### Instructions to follow
All of the records shown below need to be copied with no differences.

### Source data
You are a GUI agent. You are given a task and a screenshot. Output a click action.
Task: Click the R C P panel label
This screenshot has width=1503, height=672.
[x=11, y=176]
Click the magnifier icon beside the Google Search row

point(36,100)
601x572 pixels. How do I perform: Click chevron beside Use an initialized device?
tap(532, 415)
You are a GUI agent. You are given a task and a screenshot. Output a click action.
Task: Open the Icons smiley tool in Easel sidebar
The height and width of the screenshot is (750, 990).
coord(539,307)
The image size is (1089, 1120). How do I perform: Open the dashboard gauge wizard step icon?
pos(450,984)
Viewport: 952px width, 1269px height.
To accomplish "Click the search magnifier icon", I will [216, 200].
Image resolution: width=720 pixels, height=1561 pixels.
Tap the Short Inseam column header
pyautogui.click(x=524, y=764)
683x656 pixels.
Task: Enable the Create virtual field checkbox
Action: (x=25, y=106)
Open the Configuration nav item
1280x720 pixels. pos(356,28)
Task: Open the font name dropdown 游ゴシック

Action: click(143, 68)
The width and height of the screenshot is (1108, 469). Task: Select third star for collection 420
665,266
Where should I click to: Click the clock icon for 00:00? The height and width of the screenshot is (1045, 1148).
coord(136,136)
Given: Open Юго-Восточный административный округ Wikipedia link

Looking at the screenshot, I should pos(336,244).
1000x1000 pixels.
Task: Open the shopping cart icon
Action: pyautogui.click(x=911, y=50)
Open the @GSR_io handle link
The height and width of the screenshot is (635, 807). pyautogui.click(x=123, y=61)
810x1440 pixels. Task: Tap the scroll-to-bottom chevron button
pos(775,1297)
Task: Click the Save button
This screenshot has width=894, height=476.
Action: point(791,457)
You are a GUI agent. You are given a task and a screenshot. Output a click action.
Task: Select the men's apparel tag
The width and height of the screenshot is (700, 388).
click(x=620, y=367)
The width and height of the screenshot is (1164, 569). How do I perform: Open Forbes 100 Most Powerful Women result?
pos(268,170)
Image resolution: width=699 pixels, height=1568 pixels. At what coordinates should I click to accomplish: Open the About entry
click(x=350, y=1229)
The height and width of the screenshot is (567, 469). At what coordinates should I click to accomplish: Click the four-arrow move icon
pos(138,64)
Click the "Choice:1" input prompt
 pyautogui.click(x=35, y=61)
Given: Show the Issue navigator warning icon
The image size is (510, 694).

### Result of this task
You are a GUI agent. You are given a task and a screenshot. Output a click action.
Task: Click the R C P panel label
This screenshot has width=1503, height=672.
[x=11, y=176]
Click the magnifier icon beside the Google Search row

point(36,100)
601x572 pixels. How do I perform: Click chevron beside Use an initialized device?
tap(532, 415)
You are a GUI agent. You are given a task and a screenshot. Output a click action.
Task: Open the Icons smiley tool in Easel sidebar
The height and width of the screenshot is (750, 990).
coord(539,307)
The image size is (1089, 1120). How do I perform: Open the dashboard gauge wizard step icon?
pos(450,984)
Viewport: 952px width, 1269px height.
To accomplish "Click the search magnifier icon", I will [216, 200].
Image resolution: width=720 pixels, height=1561 pixels.
Tap the Short Inseam column header
pyautogui.click(x=524, y=764)
683x656 pixels.
Task: Enable the Create virtual field checkbox
Action: (x=25, y=106)
Open the Configuration nav item
1280x720 pixels. pos(356,28)
Task: Open the font name dropdown 游ゴシック

Action: click(143, 68)
The width and height of the screenshot is (1108, 469). Task: Select third star for collection 420
665,266
Where should I click to: Click the clock icon for 00:00? The height and width of the screenshot is (1045, 1148).
coord(136,136)
Given: Open Юго-Восточный административный округ Wikipedia link

Looking at the screenshot, I should pos(336,244).
1000x1000 pixels.
Task: Open the shopping cart icon
Action: pyautogui.click(x=911, y=50)
Open the @GSR_io handle link
The height and width of the screenshot is (635, 807). pyautogui.click(x=123, y=61)
810x1440 pixels. Task: Tap the scroll-to-bottom chevron button
pos(775,1297)
Task: Click the Save button
This screenshot has width=894, height=476.
Action: point(791,457)
You are a GUI agent. You are given a task and a screenshot. Output a click action.
Task: Select the men's apparel tag
The width and height of the screenshot is (700, 388).
click(x=620, y=367)
The width and height of the screenshot is (1164, 569). How do I perform: Open Forbes 100 Most Powerful Women result?
pos(268,170)
Image resolution: width=699 pixels, height=1568 pixels. At what coordinates should I click to accomplish: Open the About entry
click(x=350, y=1229)
The height and width of the screenshot is (567, 469). At what coordinates should I click to accomplish: Click the four-arrow move icon
pos(138,64)
Click the "Choice:1" input prompt
 pyautogui.click(x=35, y=61)
Given: Show the Issue navigator warning icon
The image size is (510, 694).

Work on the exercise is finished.